------ Data for processing

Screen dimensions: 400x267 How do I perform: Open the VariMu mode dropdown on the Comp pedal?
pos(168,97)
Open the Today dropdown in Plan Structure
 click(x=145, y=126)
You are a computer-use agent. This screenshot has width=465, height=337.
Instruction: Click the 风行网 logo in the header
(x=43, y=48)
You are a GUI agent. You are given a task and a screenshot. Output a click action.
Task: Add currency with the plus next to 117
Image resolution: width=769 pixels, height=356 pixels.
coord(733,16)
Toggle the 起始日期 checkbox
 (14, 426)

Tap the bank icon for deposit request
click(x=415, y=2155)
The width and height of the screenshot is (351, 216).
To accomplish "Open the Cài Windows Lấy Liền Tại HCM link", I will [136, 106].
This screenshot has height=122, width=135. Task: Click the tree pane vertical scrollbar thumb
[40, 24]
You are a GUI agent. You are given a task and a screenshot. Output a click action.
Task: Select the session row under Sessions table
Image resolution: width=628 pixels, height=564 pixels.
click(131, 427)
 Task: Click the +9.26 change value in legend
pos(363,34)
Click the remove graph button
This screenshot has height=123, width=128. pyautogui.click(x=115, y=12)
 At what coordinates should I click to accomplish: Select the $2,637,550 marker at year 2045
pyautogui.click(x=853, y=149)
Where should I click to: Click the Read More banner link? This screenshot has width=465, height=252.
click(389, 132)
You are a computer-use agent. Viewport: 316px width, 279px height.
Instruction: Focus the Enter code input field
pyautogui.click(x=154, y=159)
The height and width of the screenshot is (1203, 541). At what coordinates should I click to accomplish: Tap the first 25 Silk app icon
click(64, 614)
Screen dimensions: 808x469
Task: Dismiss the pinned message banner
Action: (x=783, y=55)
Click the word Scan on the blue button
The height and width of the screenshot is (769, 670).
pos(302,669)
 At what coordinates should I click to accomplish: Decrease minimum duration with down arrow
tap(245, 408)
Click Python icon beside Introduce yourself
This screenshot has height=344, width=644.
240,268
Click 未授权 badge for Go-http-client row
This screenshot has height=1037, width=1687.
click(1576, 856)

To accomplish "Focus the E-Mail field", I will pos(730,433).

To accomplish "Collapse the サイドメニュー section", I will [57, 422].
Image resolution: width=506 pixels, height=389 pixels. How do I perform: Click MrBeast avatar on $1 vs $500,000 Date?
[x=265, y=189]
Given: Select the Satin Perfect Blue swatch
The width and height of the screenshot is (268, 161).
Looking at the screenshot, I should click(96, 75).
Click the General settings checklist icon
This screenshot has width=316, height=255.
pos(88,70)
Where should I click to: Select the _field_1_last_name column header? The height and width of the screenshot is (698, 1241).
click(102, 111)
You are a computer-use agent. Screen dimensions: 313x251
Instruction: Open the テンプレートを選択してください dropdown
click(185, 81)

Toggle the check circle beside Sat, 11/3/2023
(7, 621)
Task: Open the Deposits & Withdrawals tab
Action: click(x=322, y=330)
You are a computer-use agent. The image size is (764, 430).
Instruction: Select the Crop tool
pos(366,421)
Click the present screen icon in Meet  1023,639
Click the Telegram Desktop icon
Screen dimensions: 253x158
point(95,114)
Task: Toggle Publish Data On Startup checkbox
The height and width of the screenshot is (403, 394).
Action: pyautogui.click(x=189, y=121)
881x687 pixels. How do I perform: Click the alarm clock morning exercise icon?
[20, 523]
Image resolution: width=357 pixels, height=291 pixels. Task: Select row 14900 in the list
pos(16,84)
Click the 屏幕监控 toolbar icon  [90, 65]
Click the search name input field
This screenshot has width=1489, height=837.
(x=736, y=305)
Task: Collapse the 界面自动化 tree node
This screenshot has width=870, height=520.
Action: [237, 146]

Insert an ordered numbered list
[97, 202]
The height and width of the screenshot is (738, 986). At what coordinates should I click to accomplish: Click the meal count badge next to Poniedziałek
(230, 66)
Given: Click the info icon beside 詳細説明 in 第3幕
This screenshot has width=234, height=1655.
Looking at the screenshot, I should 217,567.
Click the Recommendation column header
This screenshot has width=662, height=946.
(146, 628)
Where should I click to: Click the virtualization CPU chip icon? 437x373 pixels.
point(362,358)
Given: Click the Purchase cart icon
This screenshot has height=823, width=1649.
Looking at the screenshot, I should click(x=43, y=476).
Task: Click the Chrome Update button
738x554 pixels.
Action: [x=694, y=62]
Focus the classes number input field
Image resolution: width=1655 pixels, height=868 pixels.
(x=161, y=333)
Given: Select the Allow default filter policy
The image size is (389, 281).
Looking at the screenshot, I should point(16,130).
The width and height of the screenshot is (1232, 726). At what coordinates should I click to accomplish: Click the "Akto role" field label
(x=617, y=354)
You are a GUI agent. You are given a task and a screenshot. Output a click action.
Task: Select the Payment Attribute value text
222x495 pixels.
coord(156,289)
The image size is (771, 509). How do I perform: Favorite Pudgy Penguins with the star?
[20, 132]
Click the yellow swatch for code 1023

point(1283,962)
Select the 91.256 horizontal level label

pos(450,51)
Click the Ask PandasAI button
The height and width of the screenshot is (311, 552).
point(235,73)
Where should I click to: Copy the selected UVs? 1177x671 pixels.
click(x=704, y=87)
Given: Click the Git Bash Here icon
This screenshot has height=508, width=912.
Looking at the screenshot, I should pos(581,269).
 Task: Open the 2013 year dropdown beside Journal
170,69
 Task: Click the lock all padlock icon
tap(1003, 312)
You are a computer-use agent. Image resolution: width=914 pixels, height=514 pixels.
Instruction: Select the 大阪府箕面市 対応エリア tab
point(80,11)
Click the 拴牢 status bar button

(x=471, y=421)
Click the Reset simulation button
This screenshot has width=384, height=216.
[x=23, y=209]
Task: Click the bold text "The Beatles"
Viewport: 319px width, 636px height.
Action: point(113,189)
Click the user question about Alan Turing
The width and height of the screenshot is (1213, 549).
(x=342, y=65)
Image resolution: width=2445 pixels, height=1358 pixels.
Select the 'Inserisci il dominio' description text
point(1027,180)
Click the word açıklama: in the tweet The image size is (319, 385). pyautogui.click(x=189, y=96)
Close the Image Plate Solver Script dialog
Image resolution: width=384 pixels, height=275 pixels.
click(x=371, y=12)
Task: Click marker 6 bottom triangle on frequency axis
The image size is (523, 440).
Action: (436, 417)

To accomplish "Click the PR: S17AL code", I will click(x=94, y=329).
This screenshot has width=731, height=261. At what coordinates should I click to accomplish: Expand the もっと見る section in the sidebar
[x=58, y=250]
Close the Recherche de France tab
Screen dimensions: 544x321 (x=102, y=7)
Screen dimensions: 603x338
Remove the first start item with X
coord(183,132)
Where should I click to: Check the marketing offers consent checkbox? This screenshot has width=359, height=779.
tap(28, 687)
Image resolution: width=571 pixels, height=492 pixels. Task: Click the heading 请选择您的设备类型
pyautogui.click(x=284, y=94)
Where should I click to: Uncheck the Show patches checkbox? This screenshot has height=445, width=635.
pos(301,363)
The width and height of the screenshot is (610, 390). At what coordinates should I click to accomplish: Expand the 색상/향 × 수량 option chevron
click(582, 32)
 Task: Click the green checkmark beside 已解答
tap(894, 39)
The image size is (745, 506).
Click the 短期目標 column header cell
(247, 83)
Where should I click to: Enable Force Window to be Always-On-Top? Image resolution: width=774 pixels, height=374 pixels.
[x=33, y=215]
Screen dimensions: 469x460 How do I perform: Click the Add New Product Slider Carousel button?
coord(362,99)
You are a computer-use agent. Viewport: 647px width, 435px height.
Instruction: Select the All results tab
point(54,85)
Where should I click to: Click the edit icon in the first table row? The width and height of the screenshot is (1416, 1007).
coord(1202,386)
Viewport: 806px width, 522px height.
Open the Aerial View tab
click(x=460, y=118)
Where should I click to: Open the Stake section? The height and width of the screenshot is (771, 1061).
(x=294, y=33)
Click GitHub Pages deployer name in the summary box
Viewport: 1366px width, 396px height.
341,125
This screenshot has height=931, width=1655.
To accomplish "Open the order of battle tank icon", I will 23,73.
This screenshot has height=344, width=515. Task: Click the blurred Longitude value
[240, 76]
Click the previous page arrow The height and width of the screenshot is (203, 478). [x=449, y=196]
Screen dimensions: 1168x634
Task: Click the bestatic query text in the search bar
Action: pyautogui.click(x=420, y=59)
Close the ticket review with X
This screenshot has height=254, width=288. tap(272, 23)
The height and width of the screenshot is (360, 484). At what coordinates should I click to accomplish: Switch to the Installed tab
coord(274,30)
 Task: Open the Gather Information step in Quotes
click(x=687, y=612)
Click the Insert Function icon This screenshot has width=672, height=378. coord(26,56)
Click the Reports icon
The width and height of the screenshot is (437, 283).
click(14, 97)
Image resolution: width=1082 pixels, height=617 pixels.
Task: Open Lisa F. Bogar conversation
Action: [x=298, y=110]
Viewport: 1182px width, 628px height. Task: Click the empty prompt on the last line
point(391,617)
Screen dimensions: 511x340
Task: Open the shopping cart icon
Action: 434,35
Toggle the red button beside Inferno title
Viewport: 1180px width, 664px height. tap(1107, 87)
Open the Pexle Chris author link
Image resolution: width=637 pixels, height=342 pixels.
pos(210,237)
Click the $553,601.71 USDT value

------------

▸ **Work required**
Pull out every line of the records that contains the word "next".

▸ **Answer for this exercise**
Task: Add currency with the plus next to 117
The height and width of the screenshot is (738, 986). At what coordinates should I click to accomplish: Click the meal count badge next to Poniedziałek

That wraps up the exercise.